— start of MATERIAL TO PROCESS —

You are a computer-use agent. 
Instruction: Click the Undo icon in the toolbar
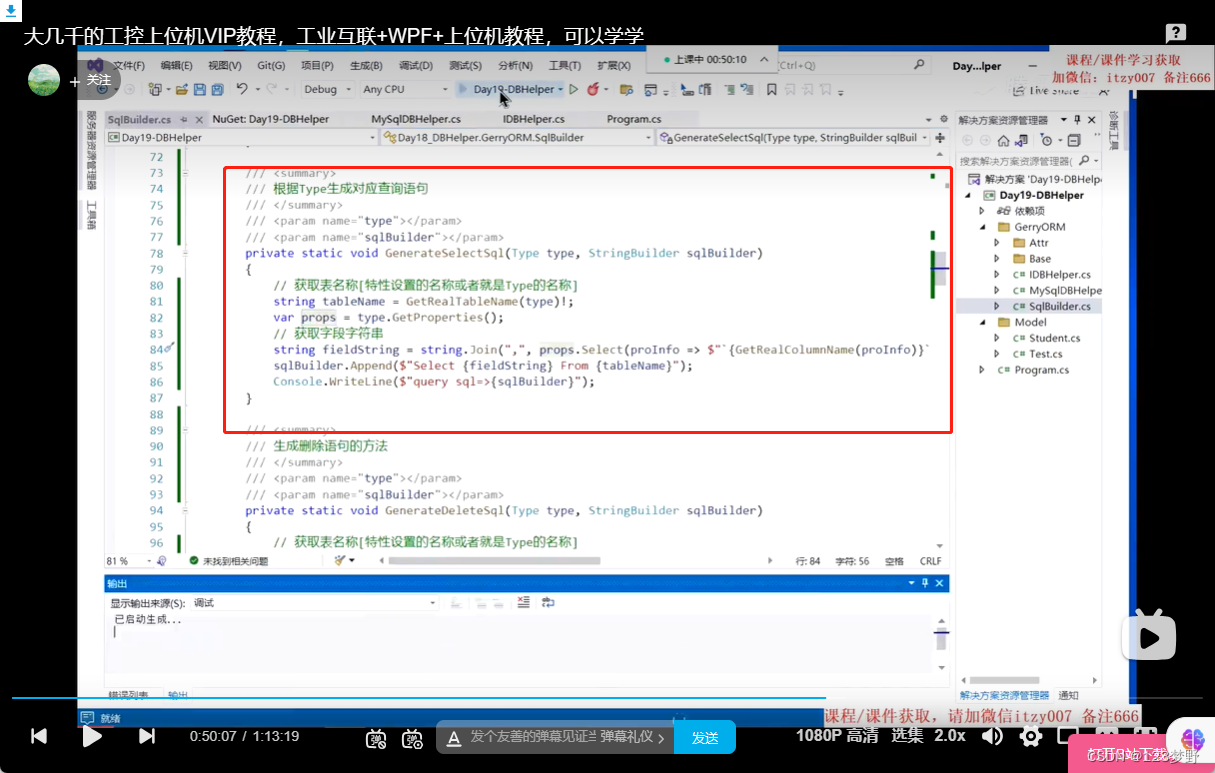click(240, 89)
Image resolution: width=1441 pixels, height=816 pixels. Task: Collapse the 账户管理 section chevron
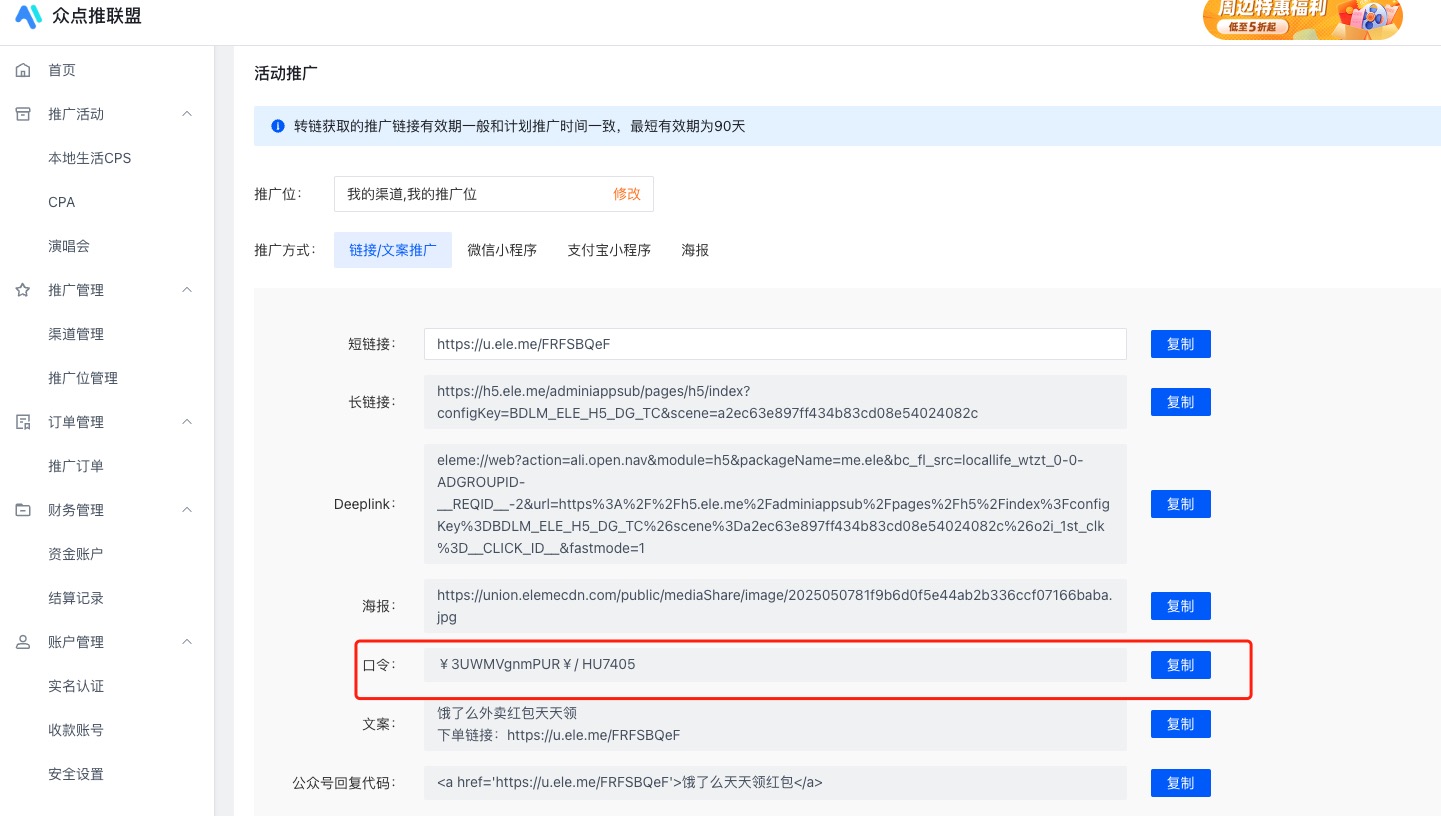[187, 642]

— end of MATERIAL TO PROCESS —

▶ SET PROBLEM
Pull out the text lines from every entry above, word for word, and leave the pictures out of your answer.

▶ THE COMPLETED TASK
You are a computer-use agent. 
Instruction: Click the Undo icon in the toolbar
click(240, 89)
Image resolution: width=1441 pixels, height=816 pixels. Task: Collapse the 账户管理 section chevron
[187, 642]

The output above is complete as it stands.